Vulgaridad.
Para ser feliz hay que liberarse
de las obsesiones, como la de buscar incansablemente la felicidad porque lo más
fácil es que no encuentres la más completa y al final, como consecuencia, sufrirás
cierta frustración. Disfrutaríamos más el tiempo, seguramente, si no nos
obsesionáramos con el dogma de vivir cada minuto como si fuera el último,
porque tanta intensidad no puede ser buena y porque la vida está, simplemente,
para vivirla, porque además, si caes en la consciencia de que no has vivido el
último minuto de manera especial y que lo has malgastado realmente leyendo
estas líneas, volverás a caer en el desasosiego. Y esa palabra es tan fea que
no merece la pena ni tomarse un café con ella. Si no tuviéramos ese obsesivo miedo
de vivir cada día en nuestra zona de confort porque nos han hecho creer que
solo saliendo de ella encontraremos la más absoluta dicha y cumpliremos todos
nuestros sueños, disfrutaríamos más de las tardes de sofá y series y no nos
sentiríamos tan estúpidamente culpables por dejar sueños sin cumplir, porque
una cosa está clara, ni todos los sueños merecen ser perseguidos, no todos tus
sueños se cumplirán, los sueños mutan y cambian cada día y, lamentablemente, no
todo el mundo tiene la capacidad de perseguirlos. Ni las ganas. Ni el amor
propio. Y no por eso tenemos que crucificarlos.
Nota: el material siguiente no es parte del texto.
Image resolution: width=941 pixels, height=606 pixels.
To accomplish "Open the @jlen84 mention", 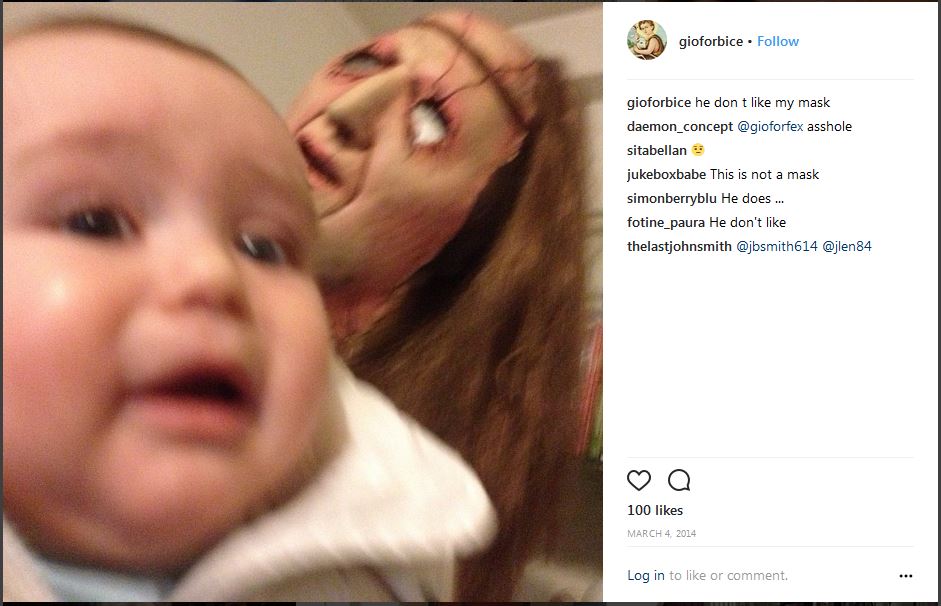I will [x=847, y=247].
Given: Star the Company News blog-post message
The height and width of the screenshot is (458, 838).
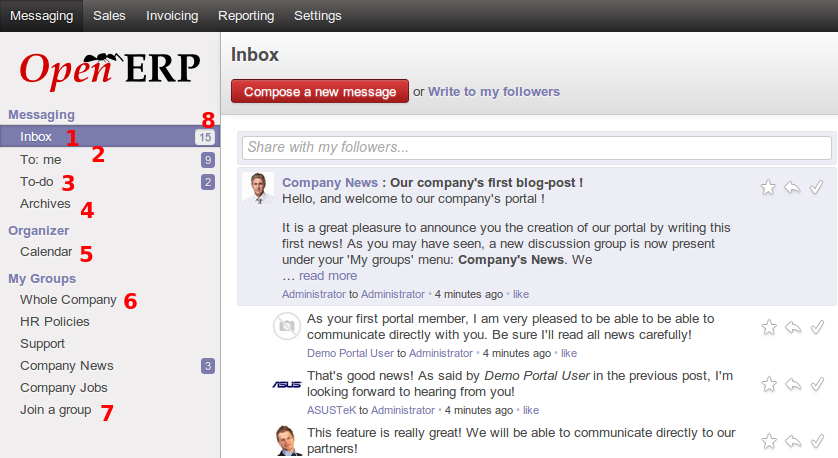Looking at the screenshot, I should pos(768,187).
Para creer más en nosotros mismos
deberíamos dejar de obsesionarnos con la idea de imitar las heroicidades de los
dioses anónimos cuyas historias inundan las redes sociales y fijarnos más en
que somos seres imperfectos con ciertas virtudes, las propias, las personales,
las que nos definen y las que verdaderamente tenemos que potenciar, la de ser
romántico, la de hacer bien la pasta o el arroz blanco, la de ser de puntual,
la de ser inteligentemente divertido, la de mantener inconscientemente el
perfecto equilibrio en la gente que te rodea, la de ser una referencia cuando
las cosas van mal y quienes viven junto a ti necesitan un hombro donde
apoyarse. La de ser normal, rutinario, tener la capacidad de caer bien a los
demás, de ser una persona de confianza, de alegrar al mundo con una simple
sonrisa. Ser normal, simple, humano y casi mundano, en estos tiempos en los
que ser extraordinario parece una obligación, sería la mejor de las
virtudes a potenciar, sin mayores obsesiones, sin mayores lujos superfluos, sin
mayores pretensiones, sin ornamentaciones de carácter, sin aparentar más que lo
necesario, sin la obsesión de destacar. Sin obsesiones.
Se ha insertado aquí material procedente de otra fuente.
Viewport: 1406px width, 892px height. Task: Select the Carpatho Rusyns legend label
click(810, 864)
Para ser feliz hay que asimilar
que encontrarla es un camino complicado y que no siempre, en todo lo que
hagamos, la conseguiremos. Porque el fracaso forma parte de todo este teatro en
el que vivimos, y que por mucho que nos guste, no debemos comprar todo el humo
que nos vendan por muy bonito que nos parezca, por mucho que brille, por muy
dulce que sea su apariencia. No debemos hacer caso a todo lo que nos dictan por
aquella obsesión de destacar por no destacar en nada, por ser una persona
simple, de andar por casa, de gustos sencillos, de zonas de confort, de límites
establecidos. Cumpliremos sueños, lo haremos, pero sueños que se adapten a
nuestras capacidades reales, sueños que en definitiva realmente nos pertenezcan
y que podamos perseguir, que podamos alcanzar. Sueños que podamos soñar.
Hay que liberarse de las
obsesiones antes de que ellas se apoderen de nosotros. Hay que ser uno mismo
cueste lo cueste, a cualquier precio, mantener intacta y activa la capacidad
de decidir qué hacer, cuándo hacerlo y de qué manera. Hay que morir habiendo
vivido siguiendo el dictado de nuestro corazón, de nuestra intuición, de nuestra capacidad humana de reflexión.
Y si nos hostiamos, que sea por
nuestra culpa. Y si vencemos, que sea por nuestra causa. Y si somos felices,
que sea por nuestra propia búsqueda.
Y cuando encuentres lo que te
haga feliz, no lo sueltes ni un minuto, no sea que lo pierdas de vista y no
seas capaz después de encontrar el camino de vuelta.